Another post in the thread mentions ATT; I can confirm that at another large telecom, Perl is still used in quite a few places, and is still being used for some new projects as well.

  • oalders 13 hours ago

    If you don't mind sharing this info, I'd love to hear about it. :) I'm olaf@perlfoundation.org

7thaccount 6 hours ago

I really wish Raku would pick up some steam. A really cool language.

handzhiev 14 hours ago

Genuine question: is someone starting projects in Perl/Raku? If yes, what made you choose it?

revskill 15 hours ago

Do perl support typescript ?

  • barryrandall 11 hours ago

    All TypeScript is valid perl if you apply the right regex.

ricardo81 15 hours ago

Good for them. They don't have to but they chose to.

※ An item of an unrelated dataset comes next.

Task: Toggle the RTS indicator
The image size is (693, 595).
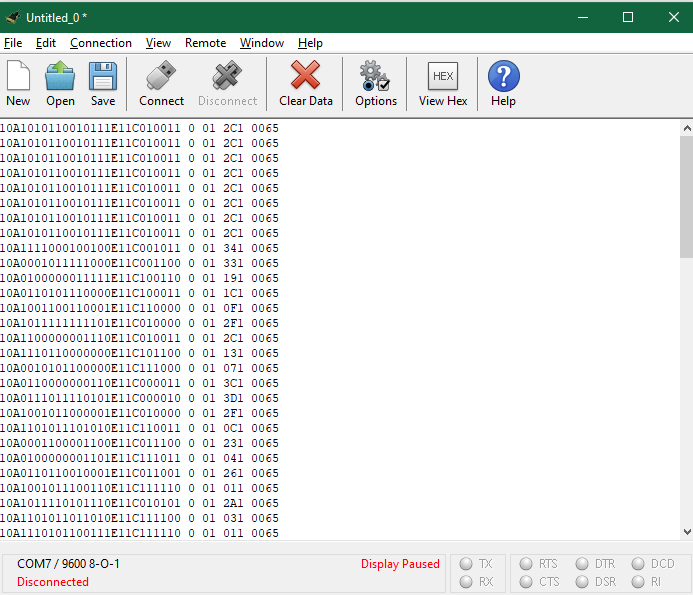Action: tap(526, 564)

What they have done (perform around 100M searches a day) is phenomenal. Testament to their marketing.

Unfortunately as a search engine, it's still just a skin of another one, with some additional small scale projects attached.

It's slightly surprising that DDG hasn't attempted to become a 'real' search engine, rather than being a meta. At the moment they make a subset of Bing's revenue per search, never mind what Google make.